Abstract

Malignant peritoneal mesothelioma (MPM) is a rare, progressive, and ultimately fatal disease in almost all afflicted individuals. MPM is a cancer that arises diffusely from the serosa of the abdominal cavity and progresses almost exclusively in this region; understanding its characteristic tumor biology has been the reasoning behind the development of treatment strategies designed to control disease progression in the peritoneum. This principally includes operative cytoreduction and hyperthermic intra-operative perfusion of intraperitoneal chemotherapy (HIPEC). This approach has been administered either alone or in combination with early postoperative intraperitoneal chemotherapy (EPIC), or as a component of a more protracted multimodal approach employing initial debulking surgery, intraperitoneal chemotherapy, and whole abdominal radiotherapy.

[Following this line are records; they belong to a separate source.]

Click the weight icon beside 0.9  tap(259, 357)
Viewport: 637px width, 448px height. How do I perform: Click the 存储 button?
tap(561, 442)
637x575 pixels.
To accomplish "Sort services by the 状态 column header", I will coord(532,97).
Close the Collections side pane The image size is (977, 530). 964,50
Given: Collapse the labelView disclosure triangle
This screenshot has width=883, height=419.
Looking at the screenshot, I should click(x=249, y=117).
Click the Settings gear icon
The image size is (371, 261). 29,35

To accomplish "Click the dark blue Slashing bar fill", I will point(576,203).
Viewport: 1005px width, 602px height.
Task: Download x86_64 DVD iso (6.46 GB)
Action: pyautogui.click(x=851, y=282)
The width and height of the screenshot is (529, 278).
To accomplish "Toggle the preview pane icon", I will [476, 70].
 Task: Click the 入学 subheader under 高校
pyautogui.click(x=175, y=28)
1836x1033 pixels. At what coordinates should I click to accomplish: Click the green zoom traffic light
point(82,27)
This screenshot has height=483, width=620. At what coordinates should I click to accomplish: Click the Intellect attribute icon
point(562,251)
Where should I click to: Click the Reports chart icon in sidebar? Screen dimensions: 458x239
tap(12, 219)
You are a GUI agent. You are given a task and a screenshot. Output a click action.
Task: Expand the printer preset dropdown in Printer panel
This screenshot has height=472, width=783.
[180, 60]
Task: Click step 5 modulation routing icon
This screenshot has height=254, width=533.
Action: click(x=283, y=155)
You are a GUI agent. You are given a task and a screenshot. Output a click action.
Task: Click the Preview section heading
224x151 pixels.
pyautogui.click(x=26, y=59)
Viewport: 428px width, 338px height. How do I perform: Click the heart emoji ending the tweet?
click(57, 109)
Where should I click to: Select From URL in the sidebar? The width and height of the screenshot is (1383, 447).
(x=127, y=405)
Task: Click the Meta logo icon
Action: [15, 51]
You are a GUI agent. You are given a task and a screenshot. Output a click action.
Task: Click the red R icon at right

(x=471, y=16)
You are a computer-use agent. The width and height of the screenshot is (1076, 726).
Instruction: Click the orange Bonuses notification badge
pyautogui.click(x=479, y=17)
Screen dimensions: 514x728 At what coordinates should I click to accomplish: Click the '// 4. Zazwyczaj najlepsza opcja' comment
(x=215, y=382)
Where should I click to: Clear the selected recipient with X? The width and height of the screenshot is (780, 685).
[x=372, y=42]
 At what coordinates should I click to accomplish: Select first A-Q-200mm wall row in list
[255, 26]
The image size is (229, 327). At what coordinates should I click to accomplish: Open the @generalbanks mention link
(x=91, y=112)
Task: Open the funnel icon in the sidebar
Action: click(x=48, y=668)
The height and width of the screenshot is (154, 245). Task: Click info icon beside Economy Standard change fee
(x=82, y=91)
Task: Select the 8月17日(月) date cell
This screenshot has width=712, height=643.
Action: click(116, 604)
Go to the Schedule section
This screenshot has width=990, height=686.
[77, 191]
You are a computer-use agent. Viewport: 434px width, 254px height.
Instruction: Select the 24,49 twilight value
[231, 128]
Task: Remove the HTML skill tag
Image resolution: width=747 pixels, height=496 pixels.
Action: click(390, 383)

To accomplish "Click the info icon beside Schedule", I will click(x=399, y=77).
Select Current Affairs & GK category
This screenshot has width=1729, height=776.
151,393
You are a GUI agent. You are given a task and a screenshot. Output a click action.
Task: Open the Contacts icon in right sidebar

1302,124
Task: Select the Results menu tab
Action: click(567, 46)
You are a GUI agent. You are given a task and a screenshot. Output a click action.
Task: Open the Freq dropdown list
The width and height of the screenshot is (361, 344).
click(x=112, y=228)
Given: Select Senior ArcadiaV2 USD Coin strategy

Median overall survivals of up to 7 years have been observed in series of patients selected for operative cytoreduction and HIPEC. Factors associated with good outcome are female gender, age less or equal to 60 years, and the ability to achieve a complete extirpation of all gross peritoneal disease. In patients with symptomatic ascites, complete palliation is achieved in almost all cases. However, this treatment strategy is not without complications and carries a morbidity of 25% and mortality up to 7%. Despite these risks, the best overall survival data have been associated with this surgical approach. At our institution, we advocate cytoreduction and HIPEC as the standard management for patients with MPM for whom operative cytoreduction appears possible and safe. We believe this treatment approach should be considered as the standard of care for patients with MPM.